NZSQ and Richard Mapp – Wellington Chamber Music

MOZART – String Quartet in D Major K.575 “Prussian”

CHINARY UNG – Spiral III for String Quartet

SCHUMANN – Piano Quintet in E-flat Op.44

The New Zealand String Quartet : Helene Pohl, Douglas Beilman (violins) / Gillian Ansell (viola) / Rolf Gjelsten (‘cello)

– with Richard Mapp (piano)

Ilott Theatre, Wellington Town Hall

Sunday 20th June 2010

The very opening of the Mozart quartet fooled me into thinking the NZSQ was for some reason playing the music in E-flat. I sadly fear that part of my confusion was due to my ever-declining ability to precisely recognise note-pitch; but in my defence I ought to state that the quartet’s playing of the opening paragraph of Mozart’s wonderful K.575 in (wait for it!) D Major was so warmly and richly expressed, the music SOUNDED momentarily as though it was in the higher, mellower key. I thought the players’ combination of warmth and focus quite captivating, with both the ensemble and the solo instruments drawing on a full range of tones that took Mozart’s music out of the drawing-room of taste and decorum and into the world of pulsating human interaction. Even if intonation wasn’t absolutely perfect at all times (more in the softer, throw-away phrasings than in any of the leading lines), the group’s interplayings of different strands, and ready command of colour and texture, ever led the ear onwards through a fascinating amalgam of narrative and interaction.

The players darkened the textures beautifully with the lead-in to the development, whose dynamic, almost confrontational mode was achieved by great attack, especially from the ‘cellist – playing which gave the music all of its emotional range and expressive force. All the more joie de vivre was generated, then, with the return to the opening, the quartet’s energy and brio culminating in final flourishes of great elan at the end. The slow movement’s full-throated tones fragment beautifully into individual voices, here characterised by each player with piquant expression, drawing the listener into the world of both sounds and gesturings, whose combination makes live music-making such a pleasure, as was the case this time round. The daintily tripping Minuet enjoyed its occasional angularities, the players again not hesitating to get “physical” with the music, their bodily movements frequently choreographing the sounds in a way that suggested their total involvement in the ebb and flow of things. The quartet made an adventure out of the finale as well, the viola-and-‘cello exchanges decorous and ritualistic at the beginning, but with poise occasionally giving way to high spirits, a dancing triplet theme dominating the middle section, and archways of dotted rhythm figurations and melismatic impulses adding to the festivities – the players here emphasised the energies of the music more, I think, than the moments of circumspection which every now and then glanced furtively outwards at the world.

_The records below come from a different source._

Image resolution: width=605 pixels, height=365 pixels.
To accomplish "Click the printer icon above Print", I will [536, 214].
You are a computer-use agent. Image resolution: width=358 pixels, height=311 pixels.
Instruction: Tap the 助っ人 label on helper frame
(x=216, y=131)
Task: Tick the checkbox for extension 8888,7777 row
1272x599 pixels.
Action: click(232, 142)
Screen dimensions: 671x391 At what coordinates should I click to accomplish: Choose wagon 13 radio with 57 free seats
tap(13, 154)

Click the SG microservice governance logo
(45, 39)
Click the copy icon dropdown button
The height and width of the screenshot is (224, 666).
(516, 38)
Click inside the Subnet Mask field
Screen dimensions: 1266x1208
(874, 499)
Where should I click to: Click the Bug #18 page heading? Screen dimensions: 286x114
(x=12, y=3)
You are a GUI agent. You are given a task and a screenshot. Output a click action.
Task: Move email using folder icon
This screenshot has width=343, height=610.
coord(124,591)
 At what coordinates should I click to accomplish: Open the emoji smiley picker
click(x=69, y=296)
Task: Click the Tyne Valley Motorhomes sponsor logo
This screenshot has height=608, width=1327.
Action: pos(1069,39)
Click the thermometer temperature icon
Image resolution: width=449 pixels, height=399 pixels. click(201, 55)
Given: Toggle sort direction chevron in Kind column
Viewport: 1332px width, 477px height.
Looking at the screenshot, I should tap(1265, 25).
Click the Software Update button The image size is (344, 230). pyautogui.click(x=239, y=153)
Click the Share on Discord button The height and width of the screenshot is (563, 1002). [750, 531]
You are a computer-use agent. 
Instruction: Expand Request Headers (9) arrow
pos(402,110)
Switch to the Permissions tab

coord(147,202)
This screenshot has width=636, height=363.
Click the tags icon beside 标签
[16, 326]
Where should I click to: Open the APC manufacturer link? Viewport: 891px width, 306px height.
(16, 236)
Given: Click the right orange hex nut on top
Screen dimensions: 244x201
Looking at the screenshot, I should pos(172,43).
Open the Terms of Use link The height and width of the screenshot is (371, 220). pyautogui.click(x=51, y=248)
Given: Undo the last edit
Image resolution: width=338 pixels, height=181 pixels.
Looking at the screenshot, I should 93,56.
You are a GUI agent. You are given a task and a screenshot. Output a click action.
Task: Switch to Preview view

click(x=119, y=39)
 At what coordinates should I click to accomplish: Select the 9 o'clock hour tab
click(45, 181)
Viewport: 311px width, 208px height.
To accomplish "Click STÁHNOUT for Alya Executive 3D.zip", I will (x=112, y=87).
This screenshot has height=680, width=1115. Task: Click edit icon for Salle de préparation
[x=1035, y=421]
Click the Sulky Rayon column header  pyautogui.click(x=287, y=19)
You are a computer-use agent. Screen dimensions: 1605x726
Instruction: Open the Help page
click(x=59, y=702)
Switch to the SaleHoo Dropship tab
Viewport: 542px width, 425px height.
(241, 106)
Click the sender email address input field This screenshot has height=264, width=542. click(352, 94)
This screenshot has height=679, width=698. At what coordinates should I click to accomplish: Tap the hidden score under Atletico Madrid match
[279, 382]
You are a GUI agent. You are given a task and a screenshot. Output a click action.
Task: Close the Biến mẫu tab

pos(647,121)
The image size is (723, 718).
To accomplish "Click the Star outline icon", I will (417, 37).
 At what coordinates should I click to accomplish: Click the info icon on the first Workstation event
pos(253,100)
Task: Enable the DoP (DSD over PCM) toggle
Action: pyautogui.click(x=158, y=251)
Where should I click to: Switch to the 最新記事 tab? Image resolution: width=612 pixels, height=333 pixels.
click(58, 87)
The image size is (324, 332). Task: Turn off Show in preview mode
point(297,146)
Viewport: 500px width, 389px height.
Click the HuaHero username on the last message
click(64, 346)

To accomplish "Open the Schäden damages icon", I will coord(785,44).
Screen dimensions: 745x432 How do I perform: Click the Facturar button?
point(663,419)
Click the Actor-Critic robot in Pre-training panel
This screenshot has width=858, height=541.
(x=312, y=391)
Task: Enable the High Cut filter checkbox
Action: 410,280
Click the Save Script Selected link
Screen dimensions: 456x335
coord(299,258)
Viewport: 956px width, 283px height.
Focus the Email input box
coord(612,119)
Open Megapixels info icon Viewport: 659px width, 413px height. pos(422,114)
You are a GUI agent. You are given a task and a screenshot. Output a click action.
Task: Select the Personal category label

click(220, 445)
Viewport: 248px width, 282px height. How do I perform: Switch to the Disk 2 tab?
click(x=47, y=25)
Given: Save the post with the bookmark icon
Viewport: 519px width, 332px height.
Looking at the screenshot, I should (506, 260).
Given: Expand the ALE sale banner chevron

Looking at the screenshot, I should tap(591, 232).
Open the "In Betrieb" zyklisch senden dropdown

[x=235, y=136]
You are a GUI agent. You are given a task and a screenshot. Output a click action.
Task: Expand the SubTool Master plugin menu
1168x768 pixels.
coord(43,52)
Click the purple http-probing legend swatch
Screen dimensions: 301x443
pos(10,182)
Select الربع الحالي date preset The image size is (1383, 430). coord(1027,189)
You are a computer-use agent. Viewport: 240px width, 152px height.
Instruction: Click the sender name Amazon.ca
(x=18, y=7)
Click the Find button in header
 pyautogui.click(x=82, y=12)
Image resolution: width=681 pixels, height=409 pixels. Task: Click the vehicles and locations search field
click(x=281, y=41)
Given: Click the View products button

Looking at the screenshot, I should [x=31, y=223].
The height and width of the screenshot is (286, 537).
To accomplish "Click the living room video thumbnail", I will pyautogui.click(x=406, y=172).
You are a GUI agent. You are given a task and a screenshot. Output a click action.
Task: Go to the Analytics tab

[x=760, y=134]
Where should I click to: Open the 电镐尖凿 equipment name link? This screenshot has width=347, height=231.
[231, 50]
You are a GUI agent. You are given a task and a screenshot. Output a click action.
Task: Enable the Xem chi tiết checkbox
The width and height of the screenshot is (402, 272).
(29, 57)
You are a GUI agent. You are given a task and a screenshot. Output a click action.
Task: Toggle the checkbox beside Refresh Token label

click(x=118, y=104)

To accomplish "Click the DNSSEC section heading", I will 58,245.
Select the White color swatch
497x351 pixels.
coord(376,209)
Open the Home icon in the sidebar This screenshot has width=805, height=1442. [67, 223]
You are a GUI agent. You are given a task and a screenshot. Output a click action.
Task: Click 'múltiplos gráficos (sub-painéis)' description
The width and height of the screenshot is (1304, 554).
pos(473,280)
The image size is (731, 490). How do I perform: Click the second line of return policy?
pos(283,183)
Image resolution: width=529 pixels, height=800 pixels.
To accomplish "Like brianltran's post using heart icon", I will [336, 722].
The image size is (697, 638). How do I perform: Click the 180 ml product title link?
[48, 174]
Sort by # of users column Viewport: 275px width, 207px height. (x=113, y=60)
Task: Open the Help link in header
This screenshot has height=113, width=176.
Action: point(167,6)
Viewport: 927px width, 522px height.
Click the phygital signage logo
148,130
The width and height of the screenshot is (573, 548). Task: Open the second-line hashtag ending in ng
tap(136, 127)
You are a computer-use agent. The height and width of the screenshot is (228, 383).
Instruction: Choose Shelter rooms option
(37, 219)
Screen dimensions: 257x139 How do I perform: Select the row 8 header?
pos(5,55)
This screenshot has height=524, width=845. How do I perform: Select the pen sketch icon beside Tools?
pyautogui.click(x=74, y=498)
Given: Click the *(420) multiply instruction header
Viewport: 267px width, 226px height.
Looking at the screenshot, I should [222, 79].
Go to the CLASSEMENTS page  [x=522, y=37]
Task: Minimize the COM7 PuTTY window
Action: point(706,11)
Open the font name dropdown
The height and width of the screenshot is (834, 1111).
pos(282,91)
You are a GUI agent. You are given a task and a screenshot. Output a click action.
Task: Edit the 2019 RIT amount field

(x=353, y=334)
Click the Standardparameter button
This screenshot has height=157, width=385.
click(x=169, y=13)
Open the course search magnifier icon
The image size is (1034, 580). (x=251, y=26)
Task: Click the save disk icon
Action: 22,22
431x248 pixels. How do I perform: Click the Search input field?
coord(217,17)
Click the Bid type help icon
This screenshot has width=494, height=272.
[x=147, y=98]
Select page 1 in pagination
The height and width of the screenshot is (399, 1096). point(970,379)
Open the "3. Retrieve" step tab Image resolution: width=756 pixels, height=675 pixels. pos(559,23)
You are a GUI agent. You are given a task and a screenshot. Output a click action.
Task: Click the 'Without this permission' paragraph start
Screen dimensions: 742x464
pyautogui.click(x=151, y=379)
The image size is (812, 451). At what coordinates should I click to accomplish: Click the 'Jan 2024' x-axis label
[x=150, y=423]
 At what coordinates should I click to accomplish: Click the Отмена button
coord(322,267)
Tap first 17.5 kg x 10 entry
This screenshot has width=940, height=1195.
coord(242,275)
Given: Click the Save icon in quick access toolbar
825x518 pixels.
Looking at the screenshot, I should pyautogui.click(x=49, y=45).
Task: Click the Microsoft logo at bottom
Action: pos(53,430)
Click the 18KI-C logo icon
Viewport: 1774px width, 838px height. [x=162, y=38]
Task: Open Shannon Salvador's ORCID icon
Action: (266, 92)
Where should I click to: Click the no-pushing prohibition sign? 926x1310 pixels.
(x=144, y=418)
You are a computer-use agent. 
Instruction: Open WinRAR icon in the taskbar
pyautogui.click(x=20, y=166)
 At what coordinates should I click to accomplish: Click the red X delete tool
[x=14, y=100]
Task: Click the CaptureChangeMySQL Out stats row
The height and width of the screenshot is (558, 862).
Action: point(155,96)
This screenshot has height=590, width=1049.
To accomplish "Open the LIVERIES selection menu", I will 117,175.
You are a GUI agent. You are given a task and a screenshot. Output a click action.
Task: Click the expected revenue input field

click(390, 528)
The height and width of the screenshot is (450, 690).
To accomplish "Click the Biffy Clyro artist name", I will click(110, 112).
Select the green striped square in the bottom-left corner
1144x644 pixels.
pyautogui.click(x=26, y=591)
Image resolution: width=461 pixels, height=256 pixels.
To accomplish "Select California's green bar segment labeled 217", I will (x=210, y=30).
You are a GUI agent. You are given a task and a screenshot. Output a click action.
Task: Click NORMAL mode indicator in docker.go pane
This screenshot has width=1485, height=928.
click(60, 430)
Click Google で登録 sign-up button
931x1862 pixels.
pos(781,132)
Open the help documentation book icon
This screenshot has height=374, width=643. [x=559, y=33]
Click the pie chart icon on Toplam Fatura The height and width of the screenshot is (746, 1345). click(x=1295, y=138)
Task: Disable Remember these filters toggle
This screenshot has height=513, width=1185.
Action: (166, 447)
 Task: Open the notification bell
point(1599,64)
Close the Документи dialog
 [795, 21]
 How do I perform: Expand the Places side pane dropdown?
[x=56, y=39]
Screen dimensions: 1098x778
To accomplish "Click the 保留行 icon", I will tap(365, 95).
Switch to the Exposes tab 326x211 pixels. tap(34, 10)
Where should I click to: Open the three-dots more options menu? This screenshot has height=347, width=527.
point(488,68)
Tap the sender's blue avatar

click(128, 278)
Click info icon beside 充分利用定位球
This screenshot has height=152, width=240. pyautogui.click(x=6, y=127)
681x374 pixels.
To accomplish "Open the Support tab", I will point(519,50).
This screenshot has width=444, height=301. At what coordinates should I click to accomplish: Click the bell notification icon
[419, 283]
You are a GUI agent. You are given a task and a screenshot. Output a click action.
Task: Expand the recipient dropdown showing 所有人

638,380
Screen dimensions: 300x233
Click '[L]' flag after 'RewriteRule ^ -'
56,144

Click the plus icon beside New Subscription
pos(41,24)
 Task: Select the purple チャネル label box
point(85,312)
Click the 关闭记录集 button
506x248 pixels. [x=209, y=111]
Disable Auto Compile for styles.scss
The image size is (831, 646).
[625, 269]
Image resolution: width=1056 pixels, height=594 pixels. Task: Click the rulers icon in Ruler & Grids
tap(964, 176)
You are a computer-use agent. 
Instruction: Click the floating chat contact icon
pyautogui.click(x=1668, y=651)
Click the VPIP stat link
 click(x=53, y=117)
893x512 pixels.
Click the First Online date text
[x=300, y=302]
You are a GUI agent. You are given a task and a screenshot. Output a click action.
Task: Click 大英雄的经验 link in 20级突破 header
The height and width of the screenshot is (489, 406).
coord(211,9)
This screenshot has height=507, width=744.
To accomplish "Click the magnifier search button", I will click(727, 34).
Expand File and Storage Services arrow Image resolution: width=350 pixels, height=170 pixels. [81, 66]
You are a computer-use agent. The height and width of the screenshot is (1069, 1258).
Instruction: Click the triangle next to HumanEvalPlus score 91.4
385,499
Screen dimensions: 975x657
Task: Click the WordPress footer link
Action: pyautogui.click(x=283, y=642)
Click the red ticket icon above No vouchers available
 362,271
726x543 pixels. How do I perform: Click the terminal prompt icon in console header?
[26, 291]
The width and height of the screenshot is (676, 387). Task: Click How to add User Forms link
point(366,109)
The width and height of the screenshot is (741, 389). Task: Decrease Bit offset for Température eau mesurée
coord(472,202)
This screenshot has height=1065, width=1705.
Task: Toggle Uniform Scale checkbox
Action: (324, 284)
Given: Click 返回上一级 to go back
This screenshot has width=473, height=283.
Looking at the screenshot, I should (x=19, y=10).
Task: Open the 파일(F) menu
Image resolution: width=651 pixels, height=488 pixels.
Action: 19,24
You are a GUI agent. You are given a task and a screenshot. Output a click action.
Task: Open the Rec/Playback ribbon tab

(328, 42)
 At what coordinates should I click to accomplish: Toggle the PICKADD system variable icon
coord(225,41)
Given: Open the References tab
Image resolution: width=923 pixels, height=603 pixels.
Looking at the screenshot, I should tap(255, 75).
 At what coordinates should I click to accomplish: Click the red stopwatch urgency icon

In between two more-or-less “standard” classics the NZSQ presented a contemporary piece which they discovered through Jack Body. The composer, Chinary Ung, born in 1942, in Cambodia, went to the United States in 1964 to study at the Manhatten School of Music, winning a number of prizes and honours for his music, and teaching at various institutions – he’s currently the Professor of Composition at the University of California in San Diego. His music combines the worlds of South-east Asian music and western art-music, resulting in works such as Spiral III (as the name suggests, the third of a series), the one programmed for this concert.

Helpfully, the players, prompted by Quartet leader Helene Pohl, demonstrated some of the work’s most prominent features, a couple of distinctive themes (one sounding as though it could have been written by Gershwin), and a few examples of the music’s wide variety of texture (plenty of ponticello, or playing close to the bridge – and its antithesis, bowing at the other extreme, over the fingerboard). The work itself made a remarkable impression – a forthright opening, with the “traditional music” ambience quickly evident through those exotic sounds created by the ponticello technique, the bluesy pitch-slides and colours seamlessly fusing with the South-East Asian folk-sounds, the melodies lovely and the accompaniments spidery. More rhythmically volatile and rhapsodic episodes reminded me in places of Janacek’s music, the language in places almost disjointed and whimsical, but whose overall effect is something strong, vital and deeply-rooted. And as well as this ground-based folkish feeling, there’s also an other-worldliness whose beauties can curdle without warning – one is taken away and then suddenly re-confronted with more immediate and pressing realities as part of a continual process discovery and rediscovery. I look forward to the Quartet’s projected CD of this work, as part of a project featuring works by Asian composers, the others being by Toru Takemitsu,Tan Dun, Gao Ping, and Zhou Long, in a recording to be undertaken over the coming month.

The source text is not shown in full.